Data to use>
**********

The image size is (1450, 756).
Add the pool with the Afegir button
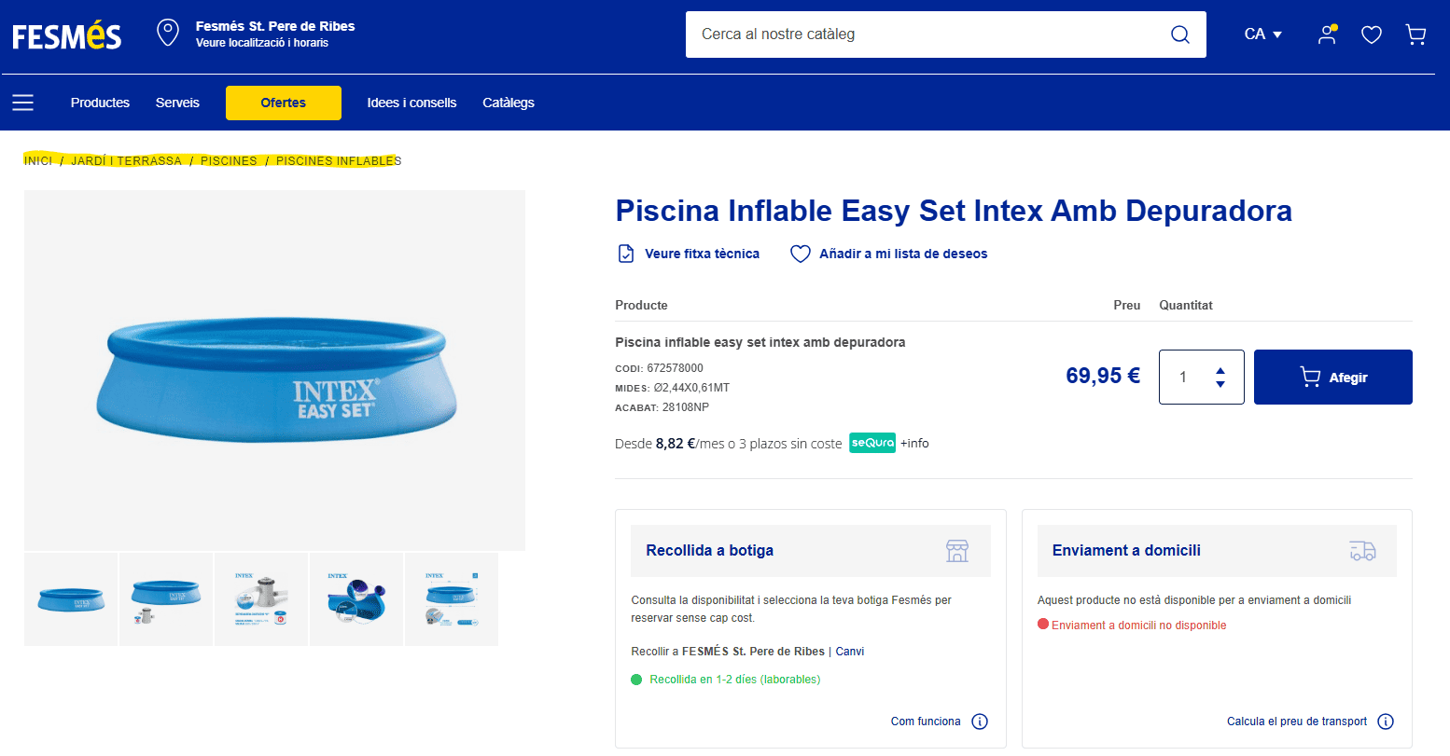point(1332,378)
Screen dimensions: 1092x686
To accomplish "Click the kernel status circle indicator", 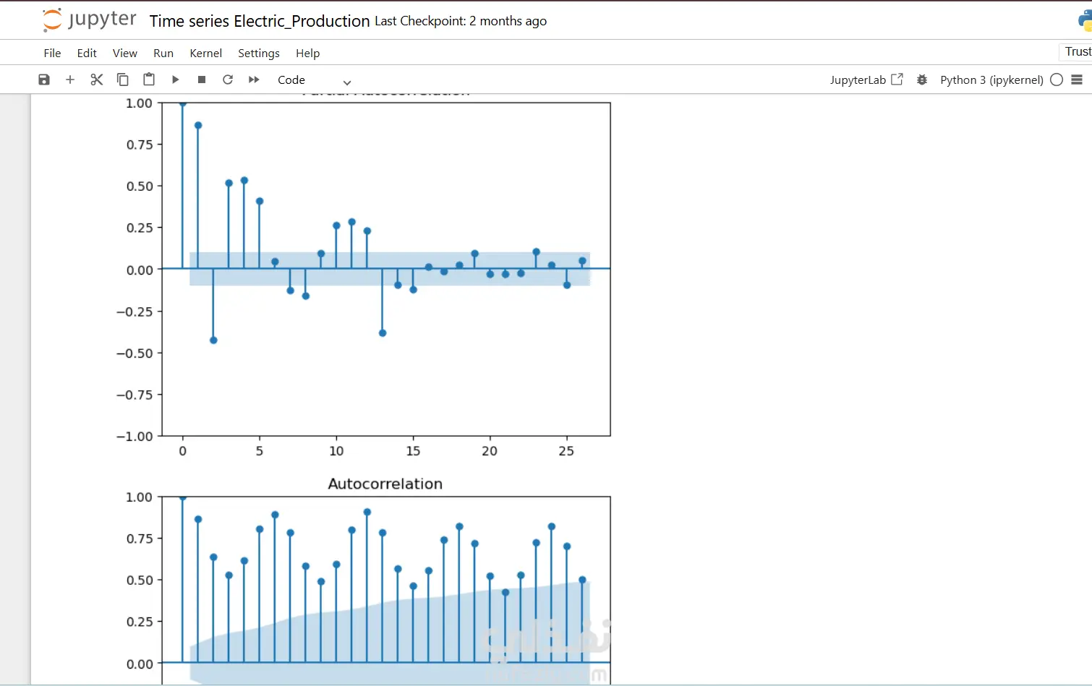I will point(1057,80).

**********

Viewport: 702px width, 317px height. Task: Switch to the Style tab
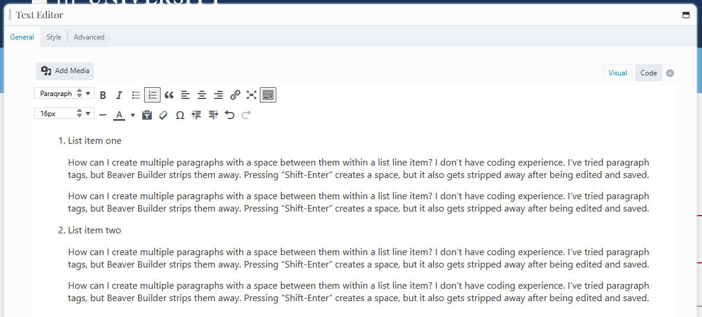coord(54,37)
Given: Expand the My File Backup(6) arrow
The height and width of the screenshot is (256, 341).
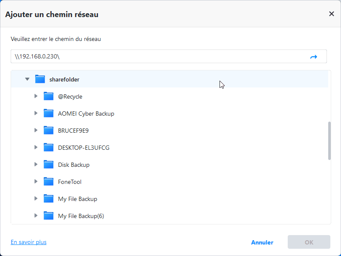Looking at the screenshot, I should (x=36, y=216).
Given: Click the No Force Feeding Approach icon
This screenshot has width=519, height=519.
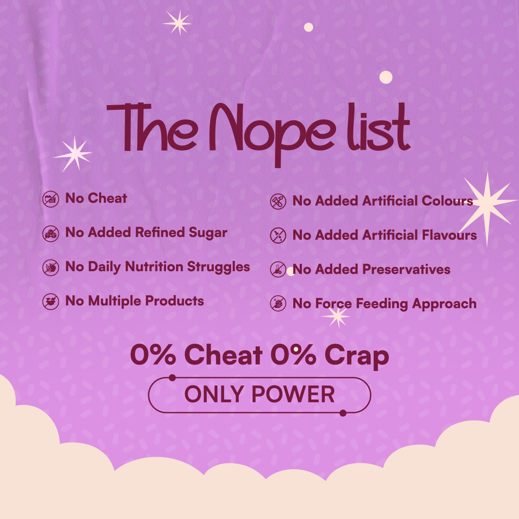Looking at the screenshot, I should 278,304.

**********

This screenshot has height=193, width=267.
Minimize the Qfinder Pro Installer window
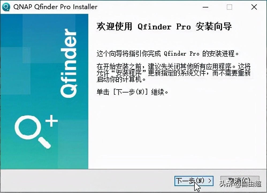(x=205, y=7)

**********

Report the number of lines in the material above holding the word "Given", without anything else.

2